== DATASET EXTRACT ==
╔══

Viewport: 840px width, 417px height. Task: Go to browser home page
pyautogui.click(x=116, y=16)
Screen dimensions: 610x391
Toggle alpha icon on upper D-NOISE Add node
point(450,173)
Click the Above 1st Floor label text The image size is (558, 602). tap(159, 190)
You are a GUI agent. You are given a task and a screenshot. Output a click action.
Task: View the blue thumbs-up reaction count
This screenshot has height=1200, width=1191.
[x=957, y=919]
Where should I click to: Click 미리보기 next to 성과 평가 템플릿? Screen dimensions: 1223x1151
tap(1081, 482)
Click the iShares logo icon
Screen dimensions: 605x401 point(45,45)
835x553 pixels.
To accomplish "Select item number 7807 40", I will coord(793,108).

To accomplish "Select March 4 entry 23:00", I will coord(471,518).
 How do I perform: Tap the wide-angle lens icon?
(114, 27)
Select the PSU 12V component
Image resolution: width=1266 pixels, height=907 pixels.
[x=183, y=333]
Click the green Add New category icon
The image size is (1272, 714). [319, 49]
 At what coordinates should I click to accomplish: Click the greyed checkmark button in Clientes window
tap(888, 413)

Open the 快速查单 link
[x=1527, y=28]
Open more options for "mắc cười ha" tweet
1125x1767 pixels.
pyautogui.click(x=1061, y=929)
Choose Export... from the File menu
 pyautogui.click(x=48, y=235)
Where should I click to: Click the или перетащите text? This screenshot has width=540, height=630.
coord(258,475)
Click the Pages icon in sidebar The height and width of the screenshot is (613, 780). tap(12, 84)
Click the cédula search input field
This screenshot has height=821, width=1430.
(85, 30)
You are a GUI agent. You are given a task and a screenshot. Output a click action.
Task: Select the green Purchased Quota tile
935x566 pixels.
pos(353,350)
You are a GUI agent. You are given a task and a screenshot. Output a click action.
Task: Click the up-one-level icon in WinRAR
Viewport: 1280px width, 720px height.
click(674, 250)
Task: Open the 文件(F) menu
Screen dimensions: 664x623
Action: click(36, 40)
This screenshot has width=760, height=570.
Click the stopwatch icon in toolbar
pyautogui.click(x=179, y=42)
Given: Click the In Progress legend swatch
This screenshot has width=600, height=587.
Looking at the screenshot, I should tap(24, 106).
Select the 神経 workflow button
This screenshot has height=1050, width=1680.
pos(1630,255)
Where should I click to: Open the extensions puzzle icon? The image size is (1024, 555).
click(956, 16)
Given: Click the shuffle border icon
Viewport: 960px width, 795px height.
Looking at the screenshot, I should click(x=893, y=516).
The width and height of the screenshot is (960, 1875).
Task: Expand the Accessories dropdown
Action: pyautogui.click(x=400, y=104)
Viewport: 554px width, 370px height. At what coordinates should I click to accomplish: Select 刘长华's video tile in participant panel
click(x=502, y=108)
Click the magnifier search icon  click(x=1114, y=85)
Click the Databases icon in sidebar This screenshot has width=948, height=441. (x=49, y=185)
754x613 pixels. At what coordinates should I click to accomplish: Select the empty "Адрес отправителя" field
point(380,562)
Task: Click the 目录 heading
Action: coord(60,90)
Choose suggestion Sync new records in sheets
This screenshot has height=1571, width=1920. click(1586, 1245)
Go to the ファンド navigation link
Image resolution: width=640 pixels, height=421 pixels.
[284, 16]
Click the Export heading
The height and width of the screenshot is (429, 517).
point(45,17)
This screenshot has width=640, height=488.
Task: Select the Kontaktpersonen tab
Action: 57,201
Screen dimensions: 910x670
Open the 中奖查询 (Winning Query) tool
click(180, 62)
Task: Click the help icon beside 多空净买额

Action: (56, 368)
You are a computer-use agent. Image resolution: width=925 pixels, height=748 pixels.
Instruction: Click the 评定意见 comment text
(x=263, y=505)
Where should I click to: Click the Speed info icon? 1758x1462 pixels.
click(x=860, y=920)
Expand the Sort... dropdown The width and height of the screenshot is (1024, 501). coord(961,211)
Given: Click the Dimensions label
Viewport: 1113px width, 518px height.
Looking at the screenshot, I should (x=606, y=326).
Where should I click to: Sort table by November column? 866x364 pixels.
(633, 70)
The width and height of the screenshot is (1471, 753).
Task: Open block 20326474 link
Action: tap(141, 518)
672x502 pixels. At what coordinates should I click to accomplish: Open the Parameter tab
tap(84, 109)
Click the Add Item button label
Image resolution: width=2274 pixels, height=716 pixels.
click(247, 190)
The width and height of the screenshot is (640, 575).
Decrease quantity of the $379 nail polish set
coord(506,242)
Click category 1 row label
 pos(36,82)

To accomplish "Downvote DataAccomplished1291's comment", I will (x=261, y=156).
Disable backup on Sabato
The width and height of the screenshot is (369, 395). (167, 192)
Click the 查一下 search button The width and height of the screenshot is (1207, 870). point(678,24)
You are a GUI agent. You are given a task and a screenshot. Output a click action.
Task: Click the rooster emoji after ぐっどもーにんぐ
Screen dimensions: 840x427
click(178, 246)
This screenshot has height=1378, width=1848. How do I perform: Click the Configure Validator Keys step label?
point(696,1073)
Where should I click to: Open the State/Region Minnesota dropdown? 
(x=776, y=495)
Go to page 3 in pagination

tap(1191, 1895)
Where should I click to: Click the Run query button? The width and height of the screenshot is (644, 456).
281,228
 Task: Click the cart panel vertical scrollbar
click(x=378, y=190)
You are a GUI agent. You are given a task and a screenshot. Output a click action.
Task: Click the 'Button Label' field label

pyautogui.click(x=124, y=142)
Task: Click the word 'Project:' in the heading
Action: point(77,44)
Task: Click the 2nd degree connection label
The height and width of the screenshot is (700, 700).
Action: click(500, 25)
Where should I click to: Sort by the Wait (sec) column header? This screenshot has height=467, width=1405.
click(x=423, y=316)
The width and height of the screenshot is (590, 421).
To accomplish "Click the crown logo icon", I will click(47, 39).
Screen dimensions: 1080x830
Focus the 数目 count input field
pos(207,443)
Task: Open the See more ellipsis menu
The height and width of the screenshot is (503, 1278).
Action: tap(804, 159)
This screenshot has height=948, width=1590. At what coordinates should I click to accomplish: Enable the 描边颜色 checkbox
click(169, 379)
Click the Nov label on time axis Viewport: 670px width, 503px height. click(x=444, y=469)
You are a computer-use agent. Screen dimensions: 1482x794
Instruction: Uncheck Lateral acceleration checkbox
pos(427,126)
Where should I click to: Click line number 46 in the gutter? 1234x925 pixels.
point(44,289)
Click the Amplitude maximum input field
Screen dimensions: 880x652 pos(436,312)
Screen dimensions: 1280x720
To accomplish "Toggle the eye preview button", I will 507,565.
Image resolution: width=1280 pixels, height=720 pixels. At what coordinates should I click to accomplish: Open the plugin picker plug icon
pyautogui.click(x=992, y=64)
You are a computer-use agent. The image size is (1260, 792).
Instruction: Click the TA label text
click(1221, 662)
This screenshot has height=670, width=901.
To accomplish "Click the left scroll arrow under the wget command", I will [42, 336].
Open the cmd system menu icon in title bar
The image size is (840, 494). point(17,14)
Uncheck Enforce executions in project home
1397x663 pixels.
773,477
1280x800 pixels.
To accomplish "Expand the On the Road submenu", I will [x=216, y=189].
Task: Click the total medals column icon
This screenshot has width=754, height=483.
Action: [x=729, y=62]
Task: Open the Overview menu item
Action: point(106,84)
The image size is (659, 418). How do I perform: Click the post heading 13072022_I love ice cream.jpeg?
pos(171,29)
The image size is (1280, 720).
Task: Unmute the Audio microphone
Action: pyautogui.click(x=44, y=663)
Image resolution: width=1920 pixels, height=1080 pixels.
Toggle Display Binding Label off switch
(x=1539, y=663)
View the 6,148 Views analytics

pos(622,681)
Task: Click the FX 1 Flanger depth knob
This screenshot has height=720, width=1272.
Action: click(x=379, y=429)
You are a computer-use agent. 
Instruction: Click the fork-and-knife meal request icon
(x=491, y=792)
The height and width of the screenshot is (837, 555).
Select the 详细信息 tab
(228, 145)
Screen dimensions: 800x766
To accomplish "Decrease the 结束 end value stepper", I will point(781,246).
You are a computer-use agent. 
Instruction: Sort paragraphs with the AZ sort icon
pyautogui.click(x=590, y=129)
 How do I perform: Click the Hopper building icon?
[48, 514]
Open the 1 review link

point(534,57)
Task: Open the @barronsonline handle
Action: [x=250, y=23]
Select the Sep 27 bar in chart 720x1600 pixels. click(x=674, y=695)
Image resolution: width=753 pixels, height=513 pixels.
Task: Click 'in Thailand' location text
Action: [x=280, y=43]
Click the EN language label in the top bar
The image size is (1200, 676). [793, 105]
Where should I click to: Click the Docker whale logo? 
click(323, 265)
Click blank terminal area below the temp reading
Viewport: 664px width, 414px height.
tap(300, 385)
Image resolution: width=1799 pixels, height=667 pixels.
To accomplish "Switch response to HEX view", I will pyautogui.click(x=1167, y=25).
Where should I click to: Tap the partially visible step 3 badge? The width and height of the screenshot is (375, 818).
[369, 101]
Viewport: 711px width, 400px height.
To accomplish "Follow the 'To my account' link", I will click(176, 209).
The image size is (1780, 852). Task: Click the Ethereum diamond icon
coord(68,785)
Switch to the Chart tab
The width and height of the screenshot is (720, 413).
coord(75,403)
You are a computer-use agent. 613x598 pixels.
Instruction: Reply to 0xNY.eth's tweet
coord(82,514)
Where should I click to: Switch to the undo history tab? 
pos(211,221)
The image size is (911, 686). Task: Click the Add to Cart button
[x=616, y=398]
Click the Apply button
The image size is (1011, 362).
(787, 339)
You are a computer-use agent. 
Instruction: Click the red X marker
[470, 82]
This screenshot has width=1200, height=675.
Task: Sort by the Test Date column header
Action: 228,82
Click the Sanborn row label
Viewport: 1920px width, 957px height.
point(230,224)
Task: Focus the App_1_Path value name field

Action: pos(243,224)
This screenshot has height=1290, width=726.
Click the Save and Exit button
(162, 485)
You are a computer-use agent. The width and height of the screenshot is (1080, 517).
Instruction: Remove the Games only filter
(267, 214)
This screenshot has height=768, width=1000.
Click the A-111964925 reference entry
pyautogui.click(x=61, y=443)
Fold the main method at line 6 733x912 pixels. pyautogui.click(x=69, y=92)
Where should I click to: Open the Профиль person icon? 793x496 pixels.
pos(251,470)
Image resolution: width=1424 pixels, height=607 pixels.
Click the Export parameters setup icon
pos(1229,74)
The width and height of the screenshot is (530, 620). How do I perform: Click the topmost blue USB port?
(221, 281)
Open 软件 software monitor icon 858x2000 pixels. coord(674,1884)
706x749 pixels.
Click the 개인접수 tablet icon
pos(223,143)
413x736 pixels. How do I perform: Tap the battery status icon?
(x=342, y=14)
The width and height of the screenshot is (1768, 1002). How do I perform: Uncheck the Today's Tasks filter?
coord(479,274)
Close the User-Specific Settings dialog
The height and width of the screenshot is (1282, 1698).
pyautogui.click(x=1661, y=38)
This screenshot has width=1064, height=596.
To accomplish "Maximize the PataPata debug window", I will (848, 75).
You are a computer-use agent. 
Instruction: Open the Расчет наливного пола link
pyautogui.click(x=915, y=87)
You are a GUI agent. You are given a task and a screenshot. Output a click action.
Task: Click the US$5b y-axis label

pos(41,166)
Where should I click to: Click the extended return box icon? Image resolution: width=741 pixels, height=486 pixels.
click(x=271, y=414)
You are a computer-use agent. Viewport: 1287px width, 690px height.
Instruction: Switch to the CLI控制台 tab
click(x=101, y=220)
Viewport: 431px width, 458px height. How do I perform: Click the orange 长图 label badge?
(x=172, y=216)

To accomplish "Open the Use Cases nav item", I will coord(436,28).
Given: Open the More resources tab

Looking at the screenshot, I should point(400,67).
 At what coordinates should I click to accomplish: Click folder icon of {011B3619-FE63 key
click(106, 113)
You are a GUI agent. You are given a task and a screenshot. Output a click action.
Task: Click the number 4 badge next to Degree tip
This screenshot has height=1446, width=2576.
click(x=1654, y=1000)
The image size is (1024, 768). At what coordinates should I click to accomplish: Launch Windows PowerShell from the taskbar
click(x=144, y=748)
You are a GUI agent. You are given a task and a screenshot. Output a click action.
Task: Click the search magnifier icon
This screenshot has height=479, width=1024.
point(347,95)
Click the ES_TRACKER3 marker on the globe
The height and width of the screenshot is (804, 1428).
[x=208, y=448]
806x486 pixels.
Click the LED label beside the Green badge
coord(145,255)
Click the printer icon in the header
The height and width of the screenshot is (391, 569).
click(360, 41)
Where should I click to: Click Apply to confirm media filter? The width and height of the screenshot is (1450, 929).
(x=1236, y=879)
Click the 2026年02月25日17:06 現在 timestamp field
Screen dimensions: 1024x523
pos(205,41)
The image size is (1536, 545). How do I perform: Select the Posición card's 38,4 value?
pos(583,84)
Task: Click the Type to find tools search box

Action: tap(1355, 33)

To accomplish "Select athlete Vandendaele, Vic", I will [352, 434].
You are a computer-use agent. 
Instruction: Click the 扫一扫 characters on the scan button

╚══

== WORK INSTRUCTIONS ==
Print the records above verbatim from their first line to the line containing "Task: View the blue thumbs-up reaction count", both included, and stop there.

== SOLUTION TO THIS TASK ==
Viewport: 840px width, 417px height. Task: Go to browser home page
pyautogui.click(x=116, y=16)
Screen dimensions: 610x391
Toggle alpha icon on upper D-NOISE Add node
point(450,173)
Click the Above 1st Floor label text The image size is (558, 602). tap(159, 190)
You are a GUI agent. You are given a task and a screenshot. Output a click action.
Task: View the blue thumbs-up reaction count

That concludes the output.